Accepts API requests from any host on the network, instead of only localhost. Also adds CORS headers so websites can make requests without being blocked by the browser. Also advertises itself using mDNS so apps and services can find timberborn without you entering the IP address.
TL;DR This allows other devices (and websites) to access the timberborn API
This mod removes some security restrictions. This is fine as long as you understand the consequences:
-
Any computer on the same network can access the API. (Network meaning the same Wi-Fi or anything connected to the same router.)
- Using this on public or shared Wi-Fi is a very bad idea.
-
Any website can access the API from your browser. Because the API is accessible on the network and CORS is enabled, a website you visit can send requests to Timberborn.
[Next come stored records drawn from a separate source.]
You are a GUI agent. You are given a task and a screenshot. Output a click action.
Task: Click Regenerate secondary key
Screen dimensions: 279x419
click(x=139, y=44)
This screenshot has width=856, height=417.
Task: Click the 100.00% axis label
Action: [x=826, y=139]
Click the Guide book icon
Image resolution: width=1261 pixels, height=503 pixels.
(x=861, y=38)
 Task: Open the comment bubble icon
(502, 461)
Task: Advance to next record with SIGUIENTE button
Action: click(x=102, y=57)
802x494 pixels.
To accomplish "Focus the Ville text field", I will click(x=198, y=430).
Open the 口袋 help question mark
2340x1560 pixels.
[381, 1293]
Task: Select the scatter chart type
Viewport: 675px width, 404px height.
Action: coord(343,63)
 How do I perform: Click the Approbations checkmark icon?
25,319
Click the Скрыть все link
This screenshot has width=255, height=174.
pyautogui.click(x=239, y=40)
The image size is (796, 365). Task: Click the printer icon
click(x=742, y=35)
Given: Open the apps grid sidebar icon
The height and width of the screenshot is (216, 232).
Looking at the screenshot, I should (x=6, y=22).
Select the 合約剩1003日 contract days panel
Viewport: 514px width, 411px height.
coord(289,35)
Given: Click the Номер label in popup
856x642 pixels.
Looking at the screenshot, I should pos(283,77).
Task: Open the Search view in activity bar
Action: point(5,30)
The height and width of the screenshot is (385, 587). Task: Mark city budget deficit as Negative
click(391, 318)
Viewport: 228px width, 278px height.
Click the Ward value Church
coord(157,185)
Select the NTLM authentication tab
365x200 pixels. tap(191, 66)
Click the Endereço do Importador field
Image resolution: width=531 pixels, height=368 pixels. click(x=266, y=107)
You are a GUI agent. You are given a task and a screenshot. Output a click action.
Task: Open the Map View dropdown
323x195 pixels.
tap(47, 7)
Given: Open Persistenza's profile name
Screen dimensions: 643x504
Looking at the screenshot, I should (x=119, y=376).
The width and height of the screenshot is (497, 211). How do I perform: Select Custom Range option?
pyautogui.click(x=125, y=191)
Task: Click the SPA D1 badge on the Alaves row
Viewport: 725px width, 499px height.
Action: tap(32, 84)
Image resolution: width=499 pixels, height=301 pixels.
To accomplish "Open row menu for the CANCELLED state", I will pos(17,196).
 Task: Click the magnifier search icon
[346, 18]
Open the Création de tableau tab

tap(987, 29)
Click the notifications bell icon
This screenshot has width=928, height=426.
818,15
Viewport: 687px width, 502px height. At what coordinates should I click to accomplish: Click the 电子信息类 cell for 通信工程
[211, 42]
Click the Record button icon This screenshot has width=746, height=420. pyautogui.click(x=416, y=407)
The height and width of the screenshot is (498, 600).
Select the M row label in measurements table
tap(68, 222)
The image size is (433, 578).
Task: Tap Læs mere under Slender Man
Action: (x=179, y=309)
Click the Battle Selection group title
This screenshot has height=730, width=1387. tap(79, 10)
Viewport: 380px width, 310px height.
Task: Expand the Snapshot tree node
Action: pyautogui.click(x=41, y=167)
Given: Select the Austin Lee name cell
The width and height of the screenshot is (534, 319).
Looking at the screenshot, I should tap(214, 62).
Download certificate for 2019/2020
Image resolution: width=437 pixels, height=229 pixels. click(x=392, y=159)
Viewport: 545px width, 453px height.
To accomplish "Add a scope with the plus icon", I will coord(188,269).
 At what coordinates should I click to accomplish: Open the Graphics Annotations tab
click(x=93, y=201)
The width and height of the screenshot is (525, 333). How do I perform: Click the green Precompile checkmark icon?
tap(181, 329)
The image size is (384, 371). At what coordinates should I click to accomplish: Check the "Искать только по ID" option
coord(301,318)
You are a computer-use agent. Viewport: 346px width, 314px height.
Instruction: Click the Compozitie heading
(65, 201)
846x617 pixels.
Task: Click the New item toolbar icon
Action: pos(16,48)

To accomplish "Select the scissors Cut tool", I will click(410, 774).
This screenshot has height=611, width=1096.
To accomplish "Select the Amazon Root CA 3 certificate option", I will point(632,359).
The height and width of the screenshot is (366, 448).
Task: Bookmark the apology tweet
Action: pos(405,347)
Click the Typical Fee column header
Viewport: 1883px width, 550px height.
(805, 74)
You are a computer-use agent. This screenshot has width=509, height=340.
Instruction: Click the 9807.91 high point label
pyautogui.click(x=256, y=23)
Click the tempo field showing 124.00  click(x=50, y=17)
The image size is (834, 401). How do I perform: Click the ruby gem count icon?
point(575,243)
- This also applies to other devices on your network. For example, a website opened on your phone could interact with Timberborn running on your PC.
-
If the API port is exposed to the internet (for example via port forwarding), anyone on the internet could access it.
-
Timberborn itself does not expose sensitive information through the API. However, if another mod extends the API, those endpoints would also be accessible as described above.
- Steam workshop: Click subscribe
- Mod.io: Download & extract to
~/Documents/Timberborn/Mods/RemoteApiAccess. - Github: Download & extract to
~/Documents/Timberborn/Mods/RemoteApiAccess.